#### Document passage ####
- Born: 1947 (age 78–79) Barry, Vale of Glamorgan, Wales
- Occupation: Physics teacher
- Known for: Second top prize winner (and first male winner) of the British television game show Who Wants to Be a Millionaire?
- Children: 2

= David Edwards (quiz contestant) =

Welsh physics teacher

David Edwards (born 1947) is a Welsh physics teacher, best known as a TV quiz contestant. On 21 April 2001 he became the first man to win the million pounds in the UK version of Who Wants to Be a Millionaire? and only the second person after Judith Keppel. He competed in both series of Are You an Egghead?, reaching the last 16 in 2008, and the final in 2009, where he lost to fellow Millionaire winner Pat Gibson.

==Early career==
Born in Barry, Wales, Edwards graduated in Metallurgy from Swansea University in 1969, subsequently completing a Postgraduate Certificate in Education at Keele University. He studied Advanced French as an external student at Keele University with his wife Viv Edwards. He worked as a physics teacher at Cheadle High School and Denstone College, Staffordshire, prior to his appearance on Millionaire.

==Who Wants to Be a Millionaire==

His million pound question was "If you planted the seeds of Quercus robur, what would grow?" The options were Trees, Flowers, Vegetables and Grain. The correct answer was Trees. He used no lifelines for this question, having used all three on a £125,000 question. The phone-a-friend he used during his run was his son, Richard Edwards, who later won £125,000 on the show in May 2004, and David returned the favour and acted as his son's phone-a-friend.

== Other quiz appearances ==
Edwards was the Mastermind champion in 1990, and was awarded the title of Mensa Superbrain in 1985 after winning a newspaper competition.
#### Given material ####
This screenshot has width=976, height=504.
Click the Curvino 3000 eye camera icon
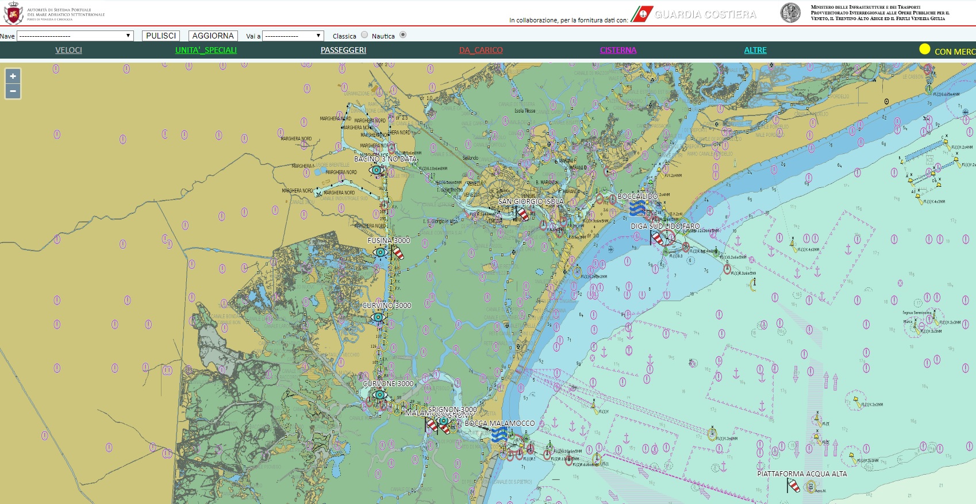click(x=378, y=317)
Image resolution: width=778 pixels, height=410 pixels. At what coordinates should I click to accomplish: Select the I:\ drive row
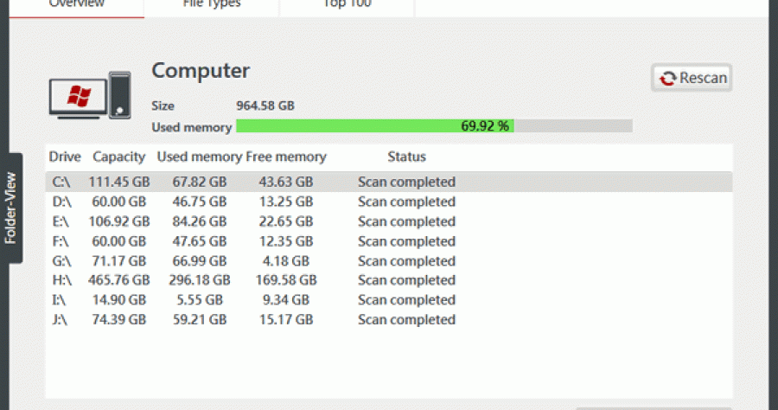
####
Reproduce the entire David Edwards article from above without any changes.

Task solution:
- Born: 1947 (age 78–79) Barry, Vale of Glamorgan, Wales
- Occupation: Physics teacher
- Known for: Second top prize winner (and first male winner) of the British television game show Who Wants to Be a Millionaire?
- Children: 2

= David Edwards (quiz contestant) =

Welsh physics teacher

David Edwards (born 1947) is a Welsh physics teacher, best known as a TV quiz contestant. On 21 April 2001 he became the first man to win the million pounds in the UK version of Who Wants to Be a Millionaire? and only the second person after Judith Keppel. He competed in both series of Are You an Egghead?, reaching the last 16 in 2008, and the final in 2009, where he lost to fellow Millionaire winner Pat Gibson.

==Early career==
Born in Barry, Wales, Edwards graduated in Metallurgy from Swansea University in 1969, subsequently completing a Postgraduate Certificate in Education at Keele University. He studied Advanced French as an external student at Keele University with his wife Viv Edwards. He worked as a physics teacher at Cheadle High School and Denstone College, Staffordshire, prior to his appearance on Millionaire.

==Who Wants to Be a Millionaire==

His million pound question was "If you planted the seeds of Quercus robur, what would grow?" The options were Trees, Flowers, Vegetables and Grain. The correct answer was Trees. He used no lifelines for this question, having used all three on a £125,000 question. The phone-a-friend he used during his run was his son, Richard Edwards, who later won £125,000 on the show in May 2004, and David returned the favour and acted as his son's phone-a-friend.

== Other quiz appearances ==
Edwards was the Mastermind champion in 1990, and was awarded the title of Mensa Superbrain in 1985 after winning a newspaper competition.